Write out, unchanged, every row from the line that contains "Cambridge Systems Biology Centre (204, 643)" through the last row, including both ends.

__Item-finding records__
--------

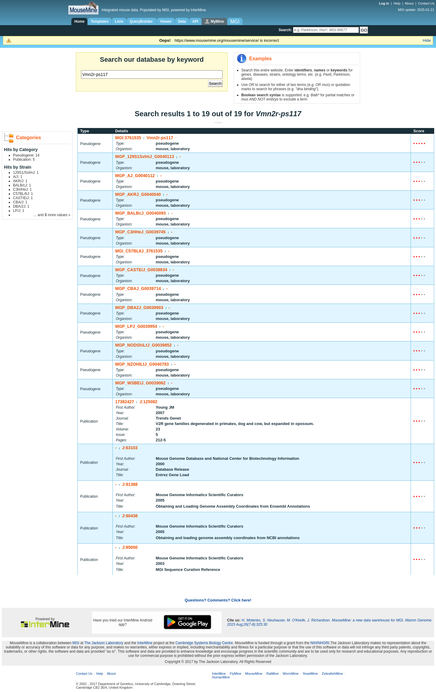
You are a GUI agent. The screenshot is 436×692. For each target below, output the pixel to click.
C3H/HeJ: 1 (22, 189)
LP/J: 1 (18, 211)
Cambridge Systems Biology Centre (204, 643)
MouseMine (253, 673)
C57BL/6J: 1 (23, 194)
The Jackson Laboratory (103, 643)
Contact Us (426, 3)
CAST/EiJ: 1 (23, 198)
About (409, 3)
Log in (384, 3)
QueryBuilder (142, 21)
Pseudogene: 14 (26, 155)
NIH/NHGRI (319, 643)
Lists (119, 21)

--------

__Result__
Cambridge Systems Biology Centre (204, 643)
MouseMine (253, 673)
C57BL/6J: 1 (23, 194)
The Jackson Laboratory (103, 643)
Contact Us (426, 3)
CAST/EiJ: 1 (23, 198)
About (409, 3)
Log in (384, 3)
QueryBuilder (142, 21)
Pseudogene: 14 (26, 155)
NIH/NHGRI (319, 643)
Lists (119, 21)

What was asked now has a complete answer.